The strongest possible way to encrypt data is to start with a threat model. What sort of adversary are you trying to protect your data from? What are they willing to do to get it? All reasonable approaches to cryptography start with one. If you start with one, you stand a chance of finding "the strongest" for your particular situation.

I recommend this approach because, as you start thinking about threat models and researching them, you'll start to realize that security is far more about the human element. Then you can worry about things like how you will secure your key.

XKCD commic on security

source: https://xkcd.com/538/

Once you have decided whether you are trying to outwit a state actor while committing treason, or just merely trying to protect your diary from the prying eyes of your little sister, you can decide what the best algorithm is.

Failing that, go with the flow. Rather than finding out what is the "strongest" encryption, look for what is "recommend" by the security experts for someone who knows nothing of cryptography. Currently AES comes highly recommended. We're quite confident that nobody short of a state actor can break it, and we are reasonably confident that no state actor can break it either.

But better yet, don't look for encryption algortihms, look for tried and true packages which are recommended. The application of an algorithm is as important as the algorithm itself. Highly reputable implementations are worth their weight in gold.

  • Is there an SI-Standard for weight of code?

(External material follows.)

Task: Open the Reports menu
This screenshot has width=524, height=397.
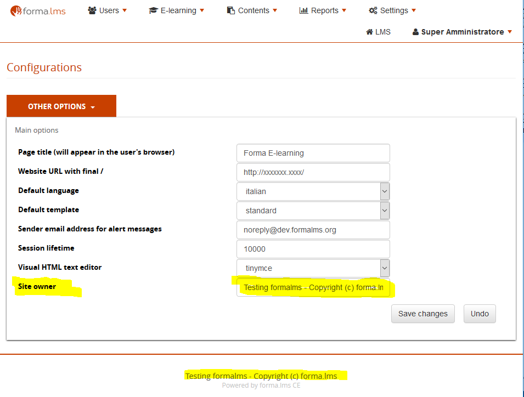Action: 325,10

Maybe source-code printed on standard paper in font-size 10 ?
    – Falco
    Commented Jun 22, 2020 at 10:57
  • @Falco SLoC. Here are some more characters such that I can post this comment. Commented Jun 22, 2020 at 12:13

If you want the strongest, I’d suggest a one-time pad to encrypt the file.

If you want realistic, I suggest you rather expand on what your threat model is and take advice as to the actual level of encryption that you need is.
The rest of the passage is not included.